A CLINICAL PERSPECTIVE REVIEW ON HUNTINGTON’S DISEASE

Gayathri Paturi¹, Chaitanya Varma Dandu², Mariya Tabassum³, Bhuvanasree Desaraju⁴, Manisha Devuni⁵, Mounica Alla⁶, Ramesh Alluri⁷, Raja Shekar Perusomula⁸*

1. Assistant Professor, Department of Pharmacology, Vishnu Institute of Pharmaceutical Education & Research, Narsapur. 2,3,4,5,6. Vishnu Institute of Pharmaceutical Education & Research, Narsapur. 7. Professor, Department of Pharmacology, Vishnu Institute of Pharmaceutical Education & Research, Narsapur. 8. Associate Professor, Department of Pharmacology, Vishnu Institute of Pharmaceutical Education & Research, Narsapur.

Corresponding Author: Raja Shekar Perusomula, Associate Professor, Department of Pharmacology, Vishnu Institute of Pharmaceutical Education & Research, Narsapur, Email: rajashekarcology@gmail.com.

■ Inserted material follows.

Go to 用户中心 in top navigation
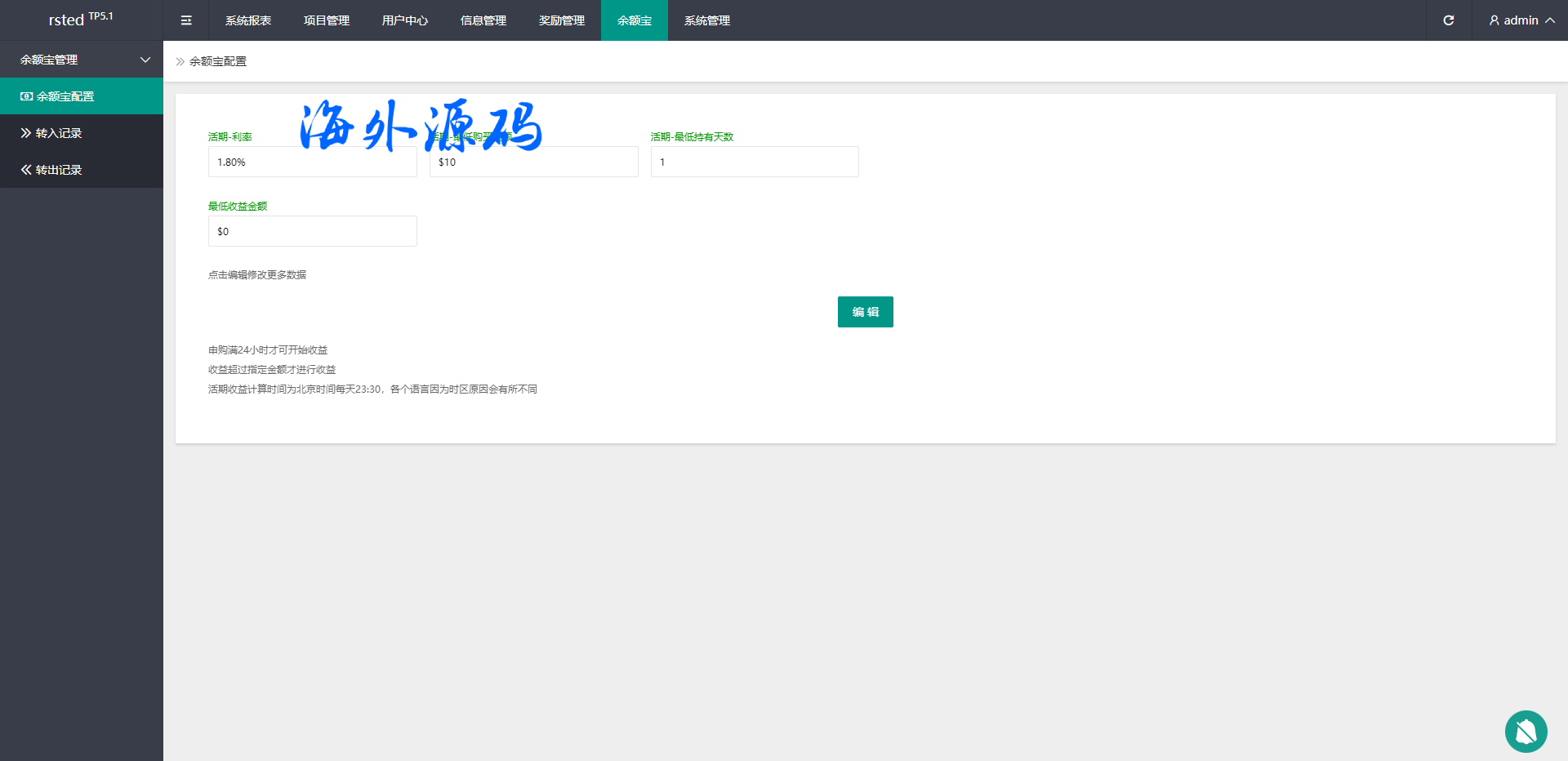Viewport: 1568px width, 761px height. coord(405,20)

Citation: Gayathri P et.al (2024).   A Clinical perspective review on Huntington’s disease. Eco Science Journal.2024 1(7).

Copyrights © 2024, Gayathri P. This article is licensed under the Creative Commons Attribution-NonCommercial-4.0-International-License-(CCBY-NC)

Abstract

A huntingtin gene CAG expansion on chromosome 4 is the source of the severe genetic disorder known as Huntington's disease (HD). This leads to an overly lengthy polyglutamine tract, which is detrimental. While the wild-type huntingtin protein performs vital functions, the mutant form has a number of negative side effects. The etiology of HD involves disruptions in various cellular processes, including autophagy, reduced mitochondrial activity, lysosomal dysfunction, and others. Proper protein folding is hampered by the elongation, which promotes greater HTT protein aggregation and accumulation. HD usually appears in people between the ages of 30 and 50, while longer CAG repeats can cause the start to happen earlier. Dystonia and akinesia arise as a result of the loss of substance-P containing medium spiny neurons in the direct pathway. Epilepsy frequently causes seizures. CAG repetitions typically have lengths greater than 53. The two most widely used are the Coulson and Fahn functional capacity measure and the Unified Huntington Disease Rating measure (UHDRS). Among the pharmacological treatments available are selective serotonin reuptake inhibitors, such venlafaxine and mirtazapine, which have both noradrenergic and serotonergic effects. Psychoactive medications have the potential to reduce violence and psychosis. Promising research is being done on potential disease-modifying therapies, such as ways to increase clearance and decrease mutant huntingtin levels. Ongoing clinical research offers hope for future medicines to HD patients and their families. 

Keywords: Huntington's disease, Unified Huntington Disease Rating Scale, Huntingtin protein Diagnosis, Treatment, Inflammation.